Der nächste Schritt ist aber dann auch nicht gleich der aufwändige künstliche Schließmuskel. Für den Mann, dessen Muskel zwar schwach ist, aber noch funktioniert, gibt es eine Lösung per Schlinge, die die Harnröhre hebt und damit den Muskel wieder besser arbeiten lässt. Kompressive verstellbare Schlingen drücken die Urethra zusammen und sind auch für bestrahlte Patienten geeignet. Die fixierte „Advance®-Schlinge“ unterstützt das schwache Bindegewebe und hält damit den Harn zurück, der sonst dem Schließmuskel entkommt. Einmal eingesetzt, ist eine weitere Anpassung nicht mehr nötig. Auch der jetzt kontinente Mann muss nichts mehr dazu tun und spürt kaum einen Unterschied zu früheren „trockenen“ Zeiten. Studien bestätigen eine Erfolgsquote von rund 65 Prozent in Bezug auf eine komplette Heilung und rund 13 Prozent für eine spürbare Verbesserung. Auch nach drei Jahren Nachbeobachtung sind diese Zahlen noch stabil. Dennoch sollten auch diese Patienten nicht aufhören, ihren Beckenboden für die kommenden Jahre fit zu halten - meist reichen dazu fünf Minuten täglich. Lage der AdVanceXP-Schlinge bei der Inkontinenz-Therapie
Erst wenn der eigene Schließmuskel gar nicht mehr mitspielt, kommt der „artifizielle künstliche Sphinkter“ mit der Manschette um die Harnröhre und einem Ballon zur Druckregulierung zum Einsatz. Bei ihm muss jedoch der Patient bei jedem Wasserlassen den Schalter im Hodensack bedienen.

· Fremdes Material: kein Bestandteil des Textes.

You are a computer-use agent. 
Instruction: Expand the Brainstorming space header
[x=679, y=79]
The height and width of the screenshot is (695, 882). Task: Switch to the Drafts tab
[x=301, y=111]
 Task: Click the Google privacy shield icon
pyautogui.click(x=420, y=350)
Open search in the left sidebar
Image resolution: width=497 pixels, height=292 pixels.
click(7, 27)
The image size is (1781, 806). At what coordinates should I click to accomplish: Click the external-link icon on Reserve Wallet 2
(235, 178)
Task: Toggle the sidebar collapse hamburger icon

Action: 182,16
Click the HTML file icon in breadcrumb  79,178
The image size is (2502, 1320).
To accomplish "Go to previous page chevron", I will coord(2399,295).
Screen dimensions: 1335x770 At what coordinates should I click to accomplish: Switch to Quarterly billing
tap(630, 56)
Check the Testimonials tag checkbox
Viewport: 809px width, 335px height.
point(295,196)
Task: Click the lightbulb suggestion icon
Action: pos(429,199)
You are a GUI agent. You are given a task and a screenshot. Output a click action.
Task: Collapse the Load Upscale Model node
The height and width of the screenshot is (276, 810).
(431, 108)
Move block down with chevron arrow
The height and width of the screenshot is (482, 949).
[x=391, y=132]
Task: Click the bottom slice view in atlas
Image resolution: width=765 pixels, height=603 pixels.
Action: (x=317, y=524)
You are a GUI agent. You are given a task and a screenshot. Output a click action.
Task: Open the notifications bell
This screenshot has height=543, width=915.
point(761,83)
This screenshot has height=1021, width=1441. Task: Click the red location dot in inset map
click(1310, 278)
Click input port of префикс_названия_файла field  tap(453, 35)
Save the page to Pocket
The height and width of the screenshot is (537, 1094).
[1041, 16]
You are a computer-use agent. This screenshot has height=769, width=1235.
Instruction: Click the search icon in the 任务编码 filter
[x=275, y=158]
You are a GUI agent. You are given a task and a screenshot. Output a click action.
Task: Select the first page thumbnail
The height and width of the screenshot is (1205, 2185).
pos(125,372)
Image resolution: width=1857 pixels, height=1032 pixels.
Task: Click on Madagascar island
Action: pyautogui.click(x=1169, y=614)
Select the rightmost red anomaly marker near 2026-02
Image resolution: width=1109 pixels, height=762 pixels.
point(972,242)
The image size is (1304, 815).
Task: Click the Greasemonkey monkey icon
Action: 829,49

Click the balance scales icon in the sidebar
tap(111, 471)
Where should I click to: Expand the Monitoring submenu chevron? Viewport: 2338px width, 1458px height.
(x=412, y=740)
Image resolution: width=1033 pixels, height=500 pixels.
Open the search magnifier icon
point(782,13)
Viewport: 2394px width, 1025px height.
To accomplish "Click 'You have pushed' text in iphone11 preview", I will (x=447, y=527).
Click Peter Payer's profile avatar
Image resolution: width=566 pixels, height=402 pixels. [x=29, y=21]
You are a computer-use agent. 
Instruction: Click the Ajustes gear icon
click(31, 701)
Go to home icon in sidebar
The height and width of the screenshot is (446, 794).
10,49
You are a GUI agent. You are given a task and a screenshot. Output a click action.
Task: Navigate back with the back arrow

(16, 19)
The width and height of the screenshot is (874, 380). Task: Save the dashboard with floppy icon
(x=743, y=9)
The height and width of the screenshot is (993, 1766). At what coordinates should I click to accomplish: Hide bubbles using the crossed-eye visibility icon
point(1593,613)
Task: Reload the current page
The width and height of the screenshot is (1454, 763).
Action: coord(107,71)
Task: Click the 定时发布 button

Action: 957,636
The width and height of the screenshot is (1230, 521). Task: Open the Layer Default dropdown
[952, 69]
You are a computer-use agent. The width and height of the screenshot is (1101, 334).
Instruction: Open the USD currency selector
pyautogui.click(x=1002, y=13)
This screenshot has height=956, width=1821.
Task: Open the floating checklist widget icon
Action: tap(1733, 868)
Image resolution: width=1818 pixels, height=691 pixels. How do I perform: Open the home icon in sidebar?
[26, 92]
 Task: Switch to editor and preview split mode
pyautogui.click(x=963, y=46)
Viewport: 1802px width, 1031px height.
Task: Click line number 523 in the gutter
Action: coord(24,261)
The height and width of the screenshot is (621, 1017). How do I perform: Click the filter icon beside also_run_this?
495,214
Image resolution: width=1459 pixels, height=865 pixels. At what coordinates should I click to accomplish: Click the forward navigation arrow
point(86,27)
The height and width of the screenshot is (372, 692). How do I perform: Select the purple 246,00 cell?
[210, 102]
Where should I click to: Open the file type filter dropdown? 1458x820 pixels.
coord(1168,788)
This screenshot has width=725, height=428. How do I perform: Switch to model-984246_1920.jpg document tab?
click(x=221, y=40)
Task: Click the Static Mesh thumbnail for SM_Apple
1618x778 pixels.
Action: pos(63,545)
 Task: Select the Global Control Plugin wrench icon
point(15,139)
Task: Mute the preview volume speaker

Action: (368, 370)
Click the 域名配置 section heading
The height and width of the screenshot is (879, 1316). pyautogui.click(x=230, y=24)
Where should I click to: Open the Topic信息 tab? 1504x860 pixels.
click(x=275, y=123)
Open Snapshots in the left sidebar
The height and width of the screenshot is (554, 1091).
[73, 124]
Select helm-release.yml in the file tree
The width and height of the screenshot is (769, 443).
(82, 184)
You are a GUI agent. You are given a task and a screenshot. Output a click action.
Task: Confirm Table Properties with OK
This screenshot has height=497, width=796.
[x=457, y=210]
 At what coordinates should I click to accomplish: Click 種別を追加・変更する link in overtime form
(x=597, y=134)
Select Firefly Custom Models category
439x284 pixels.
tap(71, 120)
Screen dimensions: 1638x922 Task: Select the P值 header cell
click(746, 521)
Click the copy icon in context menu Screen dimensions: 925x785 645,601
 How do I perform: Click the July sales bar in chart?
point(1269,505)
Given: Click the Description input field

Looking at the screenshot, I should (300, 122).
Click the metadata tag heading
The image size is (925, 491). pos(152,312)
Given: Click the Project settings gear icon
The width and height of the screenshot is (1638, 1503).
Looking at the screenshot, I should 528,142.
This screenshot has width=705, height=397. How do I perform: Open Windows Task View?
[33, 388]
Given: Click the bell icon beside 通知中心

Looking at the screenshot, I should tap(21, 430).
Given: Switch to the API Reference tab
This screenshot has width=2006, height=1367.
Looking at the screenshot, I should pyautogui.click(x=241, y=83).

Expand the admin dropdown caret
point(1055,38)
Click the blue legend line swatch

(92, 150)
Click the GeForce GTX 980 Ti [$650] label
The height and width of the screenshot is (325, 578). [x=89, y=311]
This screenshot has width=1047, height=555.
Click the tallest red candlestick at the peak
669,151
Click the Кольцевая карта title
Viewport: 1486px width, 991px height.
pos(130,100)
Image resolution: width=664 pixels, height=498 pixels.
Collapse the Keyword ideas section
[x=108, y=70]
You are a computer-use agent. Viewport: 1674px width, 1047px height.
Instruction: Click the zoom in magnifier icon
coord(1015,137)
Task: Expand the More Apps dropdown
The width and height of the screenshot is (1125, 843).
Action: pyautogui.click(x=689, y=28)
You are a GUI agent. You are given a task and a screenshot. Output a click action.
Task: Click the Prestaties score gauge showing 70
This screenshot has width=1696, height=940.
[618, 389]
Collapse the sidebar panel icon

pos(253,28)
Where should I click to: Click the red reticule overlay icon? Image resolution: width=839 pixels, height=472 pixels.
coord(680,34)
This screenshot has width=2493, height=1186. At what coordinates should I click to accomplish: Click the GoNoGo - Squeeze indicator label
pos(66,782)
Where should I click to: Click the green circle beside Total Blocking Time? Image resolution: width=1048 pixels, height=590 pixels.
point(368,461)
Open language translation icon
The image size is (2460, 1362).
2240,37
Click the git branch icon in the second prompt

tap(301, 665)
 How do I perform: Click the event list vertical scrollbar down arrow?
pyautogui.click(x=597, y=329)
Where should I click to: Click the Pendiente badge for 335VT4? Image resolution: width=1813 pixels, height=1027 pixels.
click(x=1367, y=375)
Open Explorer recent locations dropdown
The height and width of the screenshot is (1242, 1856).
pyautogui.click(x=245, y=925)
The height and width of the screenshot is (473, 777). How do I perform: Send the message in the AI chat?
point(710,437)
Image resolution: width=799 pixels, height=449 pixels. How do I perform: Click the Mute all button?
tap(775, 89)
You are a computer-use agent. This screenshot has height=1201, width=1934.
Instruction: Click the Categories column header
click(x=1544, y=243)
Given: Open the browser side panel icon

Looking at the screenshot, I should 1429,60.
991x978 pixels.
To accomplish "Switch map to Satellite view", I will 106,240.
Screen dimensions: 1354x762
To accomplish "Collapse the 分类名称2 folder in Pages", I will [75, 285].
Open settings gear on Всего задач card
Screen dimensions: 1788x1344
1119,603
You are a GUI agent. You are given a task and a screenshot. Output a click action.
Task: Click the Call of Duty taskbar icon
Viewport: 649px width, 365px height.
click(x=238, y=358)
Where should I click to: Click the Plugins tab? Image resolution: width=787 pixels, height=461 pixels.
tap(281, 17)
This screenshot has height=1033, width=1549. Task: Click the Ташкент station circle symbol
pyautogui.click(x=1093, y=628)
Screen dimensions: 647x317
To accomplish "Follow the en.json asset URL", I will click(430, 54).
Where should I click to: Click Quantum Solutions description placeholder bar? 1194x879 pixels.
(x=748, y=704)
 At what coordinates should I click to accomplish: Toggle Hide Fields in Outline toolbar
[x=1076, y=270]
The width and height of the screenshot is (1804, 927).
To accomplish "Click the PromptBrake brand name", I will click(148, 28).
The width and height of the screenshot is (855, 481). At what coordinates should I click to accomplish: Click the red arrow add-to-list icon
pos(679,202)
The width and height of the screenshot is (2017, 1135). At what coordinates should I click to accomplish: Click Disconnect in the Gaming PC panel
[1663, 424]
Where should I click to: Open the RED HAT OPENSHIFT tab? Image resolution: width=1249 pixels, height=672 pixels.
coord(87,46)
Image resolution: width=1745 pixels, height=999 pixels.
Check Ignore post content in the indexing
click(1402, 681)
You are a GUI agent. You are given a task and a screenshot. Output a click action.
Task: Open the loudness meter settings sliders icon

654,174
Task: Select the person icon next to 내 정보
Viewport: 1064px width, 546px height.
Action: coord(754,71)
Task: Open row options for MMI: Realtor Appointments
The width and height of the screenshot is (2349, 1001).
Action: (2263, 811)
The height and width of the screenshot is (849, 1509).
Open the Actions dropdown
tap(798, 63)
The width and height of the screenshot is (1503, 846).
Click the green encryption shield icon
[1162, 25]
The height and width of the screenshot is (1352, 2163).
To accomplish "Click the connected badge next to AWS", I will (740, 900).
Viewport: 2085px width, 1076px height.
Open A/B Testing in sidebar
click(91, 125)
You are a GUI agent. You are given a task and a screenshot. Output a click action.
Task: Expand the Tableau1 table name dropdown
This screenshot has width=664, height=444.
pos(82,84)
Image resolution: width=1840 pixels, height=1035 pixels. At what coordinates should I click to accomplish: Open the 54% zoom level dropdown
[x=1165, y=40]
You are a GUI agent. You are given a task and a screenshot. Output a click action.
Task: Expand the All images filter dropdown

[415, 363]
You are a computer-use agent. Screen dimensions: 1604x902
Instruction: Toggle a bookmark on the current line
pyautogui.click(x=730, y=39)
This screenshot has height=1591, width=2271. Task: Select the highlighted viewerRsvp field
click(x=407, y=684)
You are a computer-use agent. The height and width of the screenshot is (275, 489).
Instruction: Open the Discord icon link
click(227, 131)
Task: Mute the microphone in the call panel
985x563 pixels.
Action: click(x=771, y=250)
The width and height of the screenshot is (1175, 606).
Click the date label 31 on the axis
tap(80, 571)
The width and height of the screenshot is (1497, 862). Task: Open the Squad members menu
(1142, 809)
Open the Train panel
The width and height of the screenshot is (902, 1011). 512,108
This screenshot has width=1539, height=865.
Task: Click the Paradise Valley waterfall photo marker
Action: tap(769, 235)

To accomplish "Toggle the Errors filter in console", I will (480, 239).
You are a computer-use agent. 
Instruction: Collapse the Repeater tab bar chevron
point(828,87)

Einige Wochen nach der Operation und der anschließenden Abheilung kann der Betrieb starten - jedoch nur bei Männern, die noch klar im Kopf und beweglich in den Fingern sind. Eine Dranginkontinenz macht einigen Männern mit einer Prostata-Totaloperation in den allermeisten Fällen nur vorübergehend zu schaffen. Dennoch gibt es auch hier Abhilfe. Anticholinergika sorgen in der Regel für eine Beruhigung der das Blase. Manchmal so sehr, dass das Medikament gar nicht mehr abgesetzt wird, auch wenn das natürliche Urindepot wieder völlig normal funktioniert. Tut es das nicht, kommt möglicherweise auch Botox oder ein Blasenschrittmacher in Betracht. Spezialisierte Zentren versorgen ausgewählte Patienten mit der „sakralen Neuromodulation“, um mit Stromstößen die gestörte Kommunikation zwischen Gehirn und der ausführenden Muskulatur beim Harnfluss zu korrigieren.
„Raus aus der Tabuzone“, so lautet der Wunsch von Urologen, die vielen Patienten wirkungsvolle Hilfe anbieten könnten - wenn sie sie denn zu sehen bekämen. Noch leiden viele Männer eher still vor sich hin und schämen sich ihrer nassen Hose, als den Inkontinenz-Spezialisten um Rat zu fragen. Zuweilen vielleicht sogar schon vor der Prostata-OP. Umfragen besagen, dass die Angst vor dem Kontrollverlust der Blase zwischen den Toilettengängen noch größer ist als der vor nachlassender Potenz. Aber auch ein „Stellen Sie sich doch nicht so an.“ in der Arztpraxis bringt viele Männer zum Schweigen, für die es wirkungsvolle Abhilfe gäbe. Aussagen wie „Sie haben mir mein Leben wiedergegeben“ und Dankschreiben auch noch Jahre nach der erfolgreichen Inkontinenz-Therapie zeigen, dass Lebensqualität nicht nur mit dem besiegten Tumor zusammenhängt.